Directions - Please return, word for word, the lines of the material from the line with "Díszítő - és terméskő (77, 680)" up to and including the line with "Főoldal (57, 137)".

Source records -

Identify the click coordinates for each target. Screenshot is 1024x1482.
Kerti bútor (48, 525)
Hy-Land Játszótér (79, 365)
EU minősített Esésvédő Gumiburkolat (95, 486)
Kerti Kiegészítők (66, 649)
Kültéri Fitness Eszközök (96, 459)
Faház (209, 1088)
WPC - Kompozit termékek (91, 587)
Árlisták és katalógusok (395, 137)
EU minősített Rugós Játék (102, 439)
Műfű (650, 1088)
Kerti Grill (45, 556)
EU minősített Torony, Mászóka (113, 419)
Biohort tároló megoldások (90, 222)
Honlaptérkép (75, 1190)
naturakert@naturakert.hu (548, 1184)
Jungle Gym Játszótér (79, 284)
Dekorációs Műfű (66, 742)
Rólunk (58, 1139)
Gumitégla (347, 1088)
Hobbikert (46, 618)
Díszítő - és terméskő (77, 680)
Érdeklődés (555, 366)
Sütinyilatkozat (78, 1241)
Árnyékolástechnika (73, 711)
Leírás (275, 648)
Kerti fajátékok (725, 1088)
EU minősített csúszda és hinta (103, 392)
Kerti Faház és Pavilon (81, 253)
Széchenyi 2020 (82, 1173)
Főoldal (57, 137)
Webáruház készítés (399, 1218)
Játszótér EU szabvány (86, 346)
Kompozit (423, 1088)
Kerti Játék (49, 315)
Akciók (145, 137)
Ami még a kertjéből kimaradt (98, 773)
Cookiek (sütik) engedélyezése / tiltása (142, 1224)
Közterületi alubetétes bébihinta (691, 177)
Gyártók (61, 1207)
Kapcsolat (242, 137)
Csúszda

...

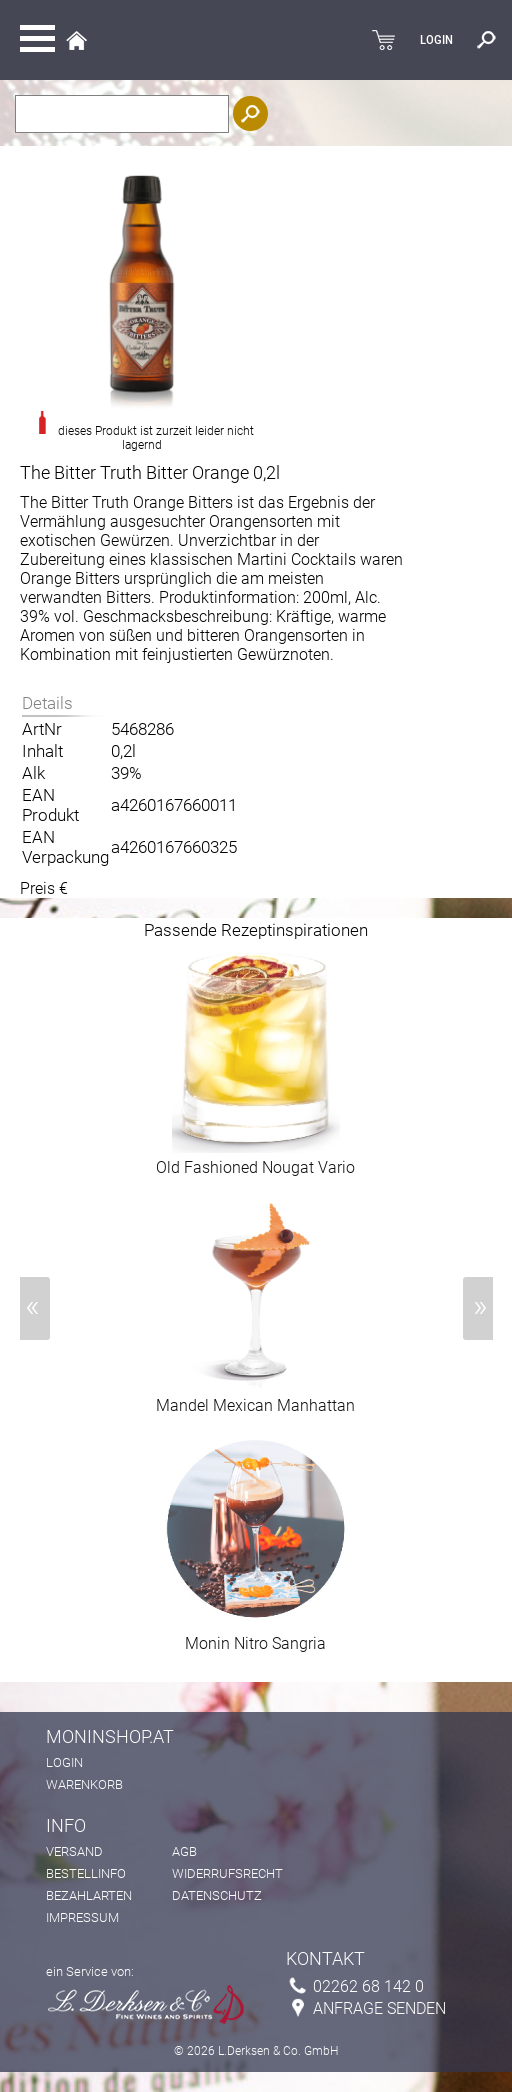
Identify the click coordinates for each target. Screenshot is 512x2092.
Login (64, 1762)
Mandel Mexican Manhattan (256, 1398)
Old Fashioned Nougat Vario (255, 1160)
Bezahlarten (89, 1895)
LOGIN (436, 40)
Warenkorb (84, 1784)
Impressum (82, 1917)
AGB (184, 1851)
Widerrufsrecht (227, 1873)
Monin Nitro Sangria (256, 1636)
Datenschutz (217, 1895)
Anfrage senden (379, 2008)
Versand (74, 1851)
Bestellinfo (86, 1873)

Right answer -
Díszítő - és terméskő (77, 680)
Érdeklődés (555, 366)
Sütinyilatkozat (78, 1241)
Árnyékolástechnika (73, 711)
Leírás (275, 648)
Kerti fajátékok (725, 1088)
EU minősített csúszda és hinta (103, 392)
Kerti Faház és Pavilon (81, 253)
Széchenyi 2020 (82, 1173)
Főoldal (57, 137)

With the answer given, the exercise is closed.